### SUPPLIED DATA

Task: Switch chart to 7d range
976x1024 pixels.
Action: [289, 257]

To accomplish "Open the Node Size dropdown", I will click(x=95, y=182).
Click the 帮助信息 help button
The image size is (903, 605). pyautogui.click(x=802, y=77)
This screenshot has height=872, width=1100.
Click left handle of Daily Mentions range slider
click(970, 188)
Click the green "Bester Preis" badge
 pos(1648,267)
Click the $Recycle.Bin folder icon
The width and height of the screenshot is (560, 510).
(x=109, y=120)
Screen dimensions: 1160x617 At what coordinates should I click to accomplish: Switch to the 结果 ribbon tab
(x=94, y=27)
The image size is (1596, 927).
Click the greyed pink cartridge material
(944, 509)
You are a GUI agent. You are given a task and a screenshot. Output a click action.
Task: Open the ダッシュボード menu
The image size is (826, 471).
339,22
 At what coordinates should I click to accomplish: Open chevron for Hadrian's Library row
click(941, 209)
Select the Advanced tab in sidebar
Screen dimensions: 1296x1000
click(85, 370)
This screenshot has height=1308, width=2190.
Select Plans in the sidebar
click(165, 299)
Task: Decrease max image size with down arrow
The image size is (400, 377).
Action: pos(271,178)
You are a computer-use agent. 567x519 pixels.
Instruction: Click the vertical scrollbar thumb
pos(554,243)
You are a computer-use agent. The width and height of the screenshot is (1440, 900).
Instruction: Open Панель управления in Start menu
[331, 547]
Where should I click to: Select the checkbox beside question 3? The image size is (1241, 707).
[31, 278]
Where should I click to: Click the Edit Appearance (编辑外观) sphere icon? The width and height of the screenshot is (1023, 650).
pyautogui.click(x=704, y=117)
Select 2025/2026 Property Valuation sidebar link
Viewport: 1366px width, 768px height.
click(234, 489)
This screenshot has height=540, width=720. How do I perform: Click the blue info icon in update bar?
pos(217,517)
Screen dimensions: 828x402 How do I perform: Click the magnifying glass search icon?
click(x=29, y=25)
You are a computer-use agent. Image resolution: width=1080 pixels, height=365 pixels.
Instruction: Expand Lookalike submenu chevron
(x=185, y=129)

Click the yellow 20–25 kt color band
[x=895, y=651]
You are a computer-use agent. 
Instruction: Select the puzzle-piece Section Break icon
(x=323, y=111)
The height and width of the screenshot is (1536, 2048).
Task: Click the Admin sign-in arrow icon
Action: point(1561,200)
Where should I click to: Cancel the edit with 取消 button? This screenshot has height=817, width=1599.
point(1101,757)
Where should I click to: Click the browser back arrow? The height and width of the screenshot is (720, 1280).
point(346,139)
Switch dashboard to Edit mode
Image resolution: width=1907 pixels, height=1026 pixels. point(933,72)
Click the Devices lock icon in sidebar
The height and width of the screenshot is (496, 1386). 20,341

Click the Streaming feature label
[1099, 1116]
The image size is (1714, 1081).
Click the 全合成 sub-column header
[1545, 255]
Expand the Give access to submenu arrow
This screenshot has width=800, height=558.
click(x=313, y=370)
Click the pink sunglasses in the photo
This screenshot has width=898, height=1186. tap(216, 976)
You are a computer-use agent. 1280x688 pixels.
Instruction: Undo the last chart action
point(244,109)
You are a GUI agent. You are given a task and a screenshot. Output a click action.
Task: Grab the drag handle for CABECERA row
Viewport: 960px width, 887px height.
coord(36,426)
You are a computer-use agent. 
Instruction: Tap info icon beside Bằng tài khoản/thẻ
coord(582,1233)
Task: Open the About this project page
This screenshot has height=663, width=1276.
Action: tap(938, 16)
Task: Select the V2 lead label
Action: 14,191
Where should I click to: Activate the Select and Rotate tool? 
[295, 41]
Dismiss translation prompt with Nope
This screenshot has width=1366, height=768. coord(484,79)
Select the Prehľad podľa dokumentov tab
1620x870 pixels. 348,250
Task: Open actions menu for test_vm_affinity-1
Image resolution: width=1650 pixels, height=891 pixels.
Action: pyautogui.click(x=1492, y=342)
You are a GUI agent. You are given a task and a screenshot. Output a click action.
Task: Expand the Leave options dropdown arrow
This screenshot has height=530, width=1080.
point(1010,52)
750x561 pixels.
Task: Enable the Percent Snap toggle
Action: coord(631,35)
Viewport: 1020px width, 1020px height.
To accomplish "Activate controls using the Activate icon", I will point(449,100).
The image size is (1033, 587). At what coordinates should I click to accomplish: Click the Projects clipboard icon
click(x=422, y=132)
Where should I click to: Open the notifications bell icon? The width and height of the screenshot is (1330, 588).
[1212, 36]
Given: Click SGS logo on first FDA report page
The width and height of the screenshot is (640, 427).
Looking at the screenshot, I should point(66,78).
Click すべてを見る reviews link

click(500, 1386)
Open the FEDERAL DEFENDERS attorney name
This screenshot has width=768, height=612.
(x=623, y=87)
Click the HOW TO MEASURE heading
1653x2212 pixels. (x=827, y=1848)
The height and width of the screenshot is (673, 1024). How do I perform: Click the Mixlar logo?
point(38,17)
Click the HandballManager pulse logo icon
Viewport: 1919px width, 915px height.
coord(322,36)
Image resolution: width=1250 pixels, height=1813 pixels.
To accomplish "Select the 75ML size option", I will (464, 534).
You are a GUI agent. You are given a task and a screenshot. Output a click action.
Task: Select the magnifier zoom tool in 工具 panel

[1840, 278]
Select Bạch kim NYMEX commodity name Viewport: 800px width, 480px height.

######

== WORK REQUIRED ==
What is the number of lines in the data that hold the word "computer"? Reply with that number and nothing else.

== TASK SOLUTION ==
6